■ **Task goal**
Give the records back in full, exactly as they read.

■ **Dataset records**
▼▼▼
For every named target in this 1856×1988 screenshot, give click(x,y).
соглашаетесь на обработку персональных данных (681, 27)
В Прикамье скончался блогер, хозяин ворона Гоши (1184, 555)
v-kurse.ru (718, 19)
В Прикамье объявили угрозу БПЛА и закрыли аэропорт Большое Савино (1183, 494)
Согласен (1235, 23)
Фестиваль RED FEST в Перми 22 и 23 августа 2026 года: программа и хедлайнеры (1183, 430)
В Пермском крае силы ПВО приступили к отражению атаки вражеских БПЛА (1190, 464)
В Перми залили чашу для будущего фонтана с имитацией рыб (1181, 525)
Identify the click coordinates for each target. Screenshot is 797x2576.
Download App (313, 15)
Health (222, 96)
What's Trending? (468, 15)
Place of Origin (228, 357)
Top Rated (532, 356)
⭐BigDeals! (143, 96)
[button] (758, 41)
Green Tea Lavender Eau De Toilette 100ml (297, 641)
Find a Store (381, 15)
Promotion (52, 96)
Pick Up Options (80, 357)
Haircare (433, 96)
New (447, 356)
▲▲▲
■ **Exercise answer**
For every named target in this 1856×1988 screenshot, give click(x,y).
соглашаетесь на обработку персональных данных (681, 27)
В Прикамье скончался блогер, хозяин ворона Гоши (1184, 555)
v-kurse.ru (718, 19)
В Прикамье объявили угрозу БПЛА и закрыли аэропорт Большое Савино (1183, 494)
Согласен (1235, 23)
Фестиваль RED FEST в Перми 22 и 23 августа 2026 года: программа и хедлайнеры (1183, 430)
В Пермском крае силы ПВО приступили к отражению атаки вражеских БПЛА (1190, 464)
В Перми залили чашу для будущего фонтана с имитацией рыб (1181, 525)
Identify the click coordinates for each target. Screenshot is 797x2576.
Download App (313, 15)
Health (222, 96)
What's Trending? (468, 15)
Place of Origin (228, 357)
Top Rated (532, 356)
⭐BigDeals! (143, 96)
[button] (758, 41)
Green Tea Lavender Eau De Toilette 100ml (297, 641)
Find a Store (381, 15)
Promotion (52, 96)
Pick Up Options (80, 357)
Haircare (433, 96)
New (447, 356)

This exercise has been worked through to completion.